**Stated task:** Copy the records below line for line, without changing a single character.

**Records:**
_ _ _ _ _ _ _
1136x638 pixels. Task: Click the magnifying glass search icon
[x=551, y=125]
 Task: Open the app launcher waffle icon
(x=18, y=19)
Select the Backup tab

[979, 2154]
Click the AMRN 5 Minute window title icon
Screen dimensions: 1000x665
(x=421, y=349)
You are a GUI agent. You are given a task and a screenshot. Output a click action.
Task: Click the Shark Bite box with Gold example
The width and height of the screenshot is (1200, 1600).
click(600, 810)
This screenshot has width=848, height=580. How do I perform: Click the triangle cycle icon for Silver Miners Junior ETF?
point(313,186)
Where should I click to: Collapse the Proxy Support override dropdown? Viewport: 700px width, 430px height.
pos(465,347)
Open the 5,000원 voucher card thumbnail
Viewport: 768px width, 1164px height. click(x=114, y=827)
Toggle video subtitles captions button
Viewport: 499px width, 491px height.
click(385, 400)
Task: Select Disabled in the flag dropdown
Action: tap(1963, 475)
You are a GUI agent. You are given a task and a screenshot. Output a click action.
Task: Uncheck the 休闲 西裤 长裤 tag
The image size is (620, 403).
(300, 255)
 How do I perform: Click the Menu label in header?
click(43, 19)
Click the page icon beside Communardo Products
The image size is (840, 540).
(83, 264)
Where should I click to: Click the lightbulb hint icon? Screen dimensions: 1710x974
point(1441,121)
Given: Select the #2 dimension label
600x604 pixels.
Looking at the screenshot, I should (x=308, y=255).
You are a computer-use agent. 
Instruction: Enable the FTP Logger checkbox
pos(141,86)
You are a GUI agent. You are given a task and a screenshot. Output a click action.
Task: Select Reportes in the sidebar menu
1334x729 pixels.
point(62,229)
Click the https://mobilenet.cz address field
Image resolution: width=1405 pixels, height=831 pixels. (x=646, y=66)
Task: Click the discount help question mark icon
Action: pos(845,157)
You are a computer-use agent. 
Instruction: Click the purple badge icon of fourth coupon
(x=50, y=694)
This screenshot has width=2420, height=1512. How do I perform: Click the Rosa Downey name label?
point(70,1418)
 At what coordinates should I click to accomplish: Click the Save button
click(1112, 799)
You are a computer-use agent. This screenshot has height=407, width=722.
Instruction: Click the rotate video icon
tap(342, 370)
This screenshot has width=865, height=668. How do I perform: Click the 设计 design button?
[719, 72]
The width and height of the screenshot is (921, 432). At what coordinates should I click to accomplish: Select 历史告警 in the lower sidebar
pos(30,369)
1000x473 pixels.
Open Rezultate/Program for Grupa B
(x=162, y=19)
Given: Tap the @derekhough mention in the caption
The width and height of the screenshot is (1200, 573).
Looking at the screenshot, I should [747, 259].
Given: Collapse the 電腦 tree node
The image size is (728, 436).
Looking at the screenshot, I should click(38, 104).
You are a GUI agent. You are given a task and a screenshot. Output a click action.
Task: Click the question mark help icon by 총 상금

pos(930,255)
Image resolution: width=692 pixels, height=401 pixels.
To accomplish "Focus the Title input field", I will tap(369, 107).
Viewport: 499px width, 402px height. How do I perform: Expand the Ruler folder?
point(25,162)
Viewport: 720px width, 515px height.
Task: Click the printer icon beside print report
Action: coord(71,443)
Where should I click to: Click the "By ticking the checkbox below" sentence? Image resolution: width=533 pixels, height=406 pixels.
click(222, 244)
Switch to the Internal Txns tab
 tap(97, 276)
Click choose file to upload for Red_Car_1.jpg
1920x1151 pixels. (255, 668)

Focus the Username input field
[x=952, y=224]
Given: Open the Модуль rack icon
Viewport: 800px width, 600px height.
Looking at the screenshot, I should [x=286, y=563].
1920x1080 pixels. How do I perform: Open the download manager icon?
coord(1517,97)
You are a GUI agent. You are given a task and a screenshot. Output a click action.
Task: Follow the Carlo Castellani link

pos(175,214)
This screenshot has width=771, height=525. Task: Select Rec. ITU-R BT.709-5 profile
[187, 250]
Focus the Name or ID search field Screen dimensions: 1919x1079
_ _ _ _ _ _ _
**Task result:**
1136x638 pixels. Task: Click the magnifying glass search icon
[x=551, y=125]
 Task: Open the app launcher waffle icon
(x=18, y=19)
Select the Backup tab

[979, 2154]
Click the AMRN 5 Minute window title icon
Screen dimensions: 1000x665
(x=421, y=349)
You are a GUI agent. You are given a task and a screenshot. Output a click action.
Task: Click the Shark Bite box with Gold example
The width and height of the screenshot is (1200, 1600).
click(600, 810)
This screenshot has width=848, height=580. How do I perform: Click the triangle cycle icon for Silver Miners Junior ETF?
point(313,186)
Where should I click to: Collapse the Proxy Support override dropdown? Viewport: 700px width, 430px height.
pos(465,347)
Open the 5,000원 voucher card thumbnail
Viewport: 768px width, 1164px height. click(x=114, y=827)
Toggle video subtitles captions button
Viewport: 499px width, 491px height.
click(385, 400)
Task: Select Disabled in the flag dropdown
Action: tap(1963, 475)
You are a GUI agent. You are given a task and a screenshot. Output a click action.
Task: Uncheck the 休闲 西裤 长裤 tag
The image size is (620, 403).
(300, 255)
 How do I perform: Click the Menu label in header?
click(43, 19)
Click the page icon beside Communardo Products
The image size is (840, 540).
(83, 264)
Where should I click to: Click the lightbulb hint icon? Screen dimensions: 1710x974
point(1441,121)
Given: Select the #2 dimension label
600x604 pixels.
Looking at the screenshot, I should (x=308, y=255).
You are a computer-use agent. 
Instruction: Enable the FTP Logger checkbox
pos(141,86)
You are a GUI agent. You are given a task and a screenshot. Output a click action.
Task: Select Reportes in the sidebar menu
1334x729 pixels.
point(62,229)
Click the https://mobilenet.cz address field
Image resolution: width=1405 pixels, height=831 pixels. (x=646, y=66)
Task: Click the discount help question mark icon
Action: pos(845,157)
You are a computer-use agent. 
Instruction: Click the purple badge icon of fourth coupon
(x=50, y=694)
This screenshot has width=2420, height=1512. How do I perform: Click the Rosa Downey name label?
point(70,1418)
 At what coordinates should I click to accomplish: Click the Save button
click(1112, 799)
You are a computer-use agent. This screenshot has height=407, width=722.
Instruction: Click the rotate video icon
tap(342, 370)
This screenshot has width=865, height=668. How do I perform: Click the 设计 design button?
[719, 72]
The width and height of the screenshot is (921, 432). At what coordinates should I click to accomplish: Select 历史告警 in the lower sidebar
pos(30,369)
1000x473 pixels.
Open Rezultate/Program for Grupa B
(x=162, y=19)
Given: Tap the @derekhough mention in the caption
The width and height of the screenshot is (1200, 573).
Looking at the screenshot, I should [747, 259].
Given: Collapse the 電腦 tree node
The image size is (728, 436).
Looking at the screenshot, I should click(38, 104).
You are a GUI agent. You are given a task and a screenshot. Output a click action.
Task: Click the question mark help icon by 총 상금

pos(930,255)
Image resolution: width=692 pixels, height=401 pixels.
To accomplish "Focus the Title input field", I will tap(369, 107).
Viewport: 499px width, 402px height. How do I perform: Expand the Ruler folder?
point(25,162)
Viewport: 720px width, 515px height.
Task: Click the printer icon beside print report
Action: coord(71,443)
Where should I click to: Click the "By ticking the checkbox below" sentence? Image resolution: width=533 pixels, height=406 pixels.
click(222, 244)
Switch to the Internal Txns tab
 tap(97, 276)
Click choose file to upload for Red_Car_1.jpg
1920x1151 pixels. (255, 668)

Focus the Username input field
[x=952, y=224]
Given: Open the Модуль rack icon
Viewport: 800px width, 600px height.
Looking at the screenshot, I should [x=286, y=563].
1920x1080 pixels. How do I perform: Open the download manager icon?
coord(1517,97)
You are a GUI agent. You are given a task and a screenshot. Output a click action.
Task: Follow the Carlo Castellani link

pos(175,214)
This screenshot has width=771, height=525. Task: Select Rec. ITU-R BT.709-5 profile
[187, 250]
Focus the Name or ID search field Screen dimensions: 1919x1079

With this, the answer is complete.